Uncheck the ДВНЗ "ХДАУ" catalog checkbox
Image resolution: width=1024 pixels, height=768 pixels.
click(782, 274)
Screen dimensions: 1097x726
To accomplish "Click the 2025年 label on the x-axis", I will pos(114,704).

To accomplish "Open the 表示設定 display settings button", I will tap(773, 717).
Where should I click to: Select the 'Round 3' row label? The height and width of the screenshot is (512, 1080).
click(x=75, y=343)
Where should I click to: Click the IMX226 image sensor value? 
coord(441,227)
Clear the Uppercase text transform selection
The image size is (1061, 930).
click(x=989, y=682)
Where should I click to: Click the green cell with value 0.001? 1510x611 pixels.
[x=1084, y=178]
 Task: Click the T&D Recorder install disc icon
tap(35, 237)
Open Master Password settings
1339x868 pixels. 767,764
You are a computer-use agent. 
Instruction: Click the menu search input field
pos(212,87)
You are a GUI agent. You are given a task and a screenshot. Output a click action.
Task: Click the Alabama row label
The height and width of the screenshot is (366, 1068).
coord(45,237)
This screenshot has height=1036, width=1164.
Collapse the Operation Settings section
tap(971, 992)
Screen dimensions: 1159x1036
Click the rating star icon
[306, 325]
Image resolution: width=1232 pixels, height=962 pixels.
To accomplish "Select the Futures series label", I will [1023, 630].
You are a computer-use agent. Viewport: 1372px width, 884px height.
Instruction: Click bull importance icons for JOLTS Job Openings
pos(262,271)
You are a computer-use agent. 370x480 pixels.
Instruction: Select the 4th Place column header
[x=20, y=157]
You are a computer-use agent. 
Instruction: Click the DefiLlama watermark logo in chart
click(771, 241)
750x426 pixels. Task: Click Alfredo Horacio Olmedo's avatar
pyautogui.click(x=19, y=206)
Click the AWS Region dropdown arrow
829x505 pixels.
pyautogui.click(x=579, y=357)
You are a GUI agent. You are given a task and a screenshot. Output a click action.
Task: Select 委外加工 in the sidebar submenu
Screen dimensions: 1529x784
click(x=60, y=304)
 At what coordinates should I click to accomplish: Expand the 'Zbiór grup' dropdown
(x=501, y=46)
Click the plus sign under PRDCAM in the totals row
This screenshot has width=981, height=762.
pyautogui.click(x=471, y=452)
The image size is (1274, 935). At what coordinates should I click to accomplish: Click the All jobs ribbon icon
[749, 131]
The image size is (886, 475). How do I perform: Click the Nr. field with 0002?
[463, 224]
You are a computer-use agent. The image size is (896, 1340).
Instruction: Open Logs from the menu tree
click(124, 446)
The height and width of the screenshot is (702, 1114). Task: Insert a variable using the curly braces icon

== PROBLEM STATEMENT ==
Go through the listing above and copy each line where the string "will" appears.

== EXERCISE OUTPUT ==
To accomplish "Click the 2025年 label on the x-axis", I will pos(114,704).
To accomplish "Open the 表示設定 display settings button", I will tap(773, 717).
To accomplish "Select the Futures series label", I will [1023, 630].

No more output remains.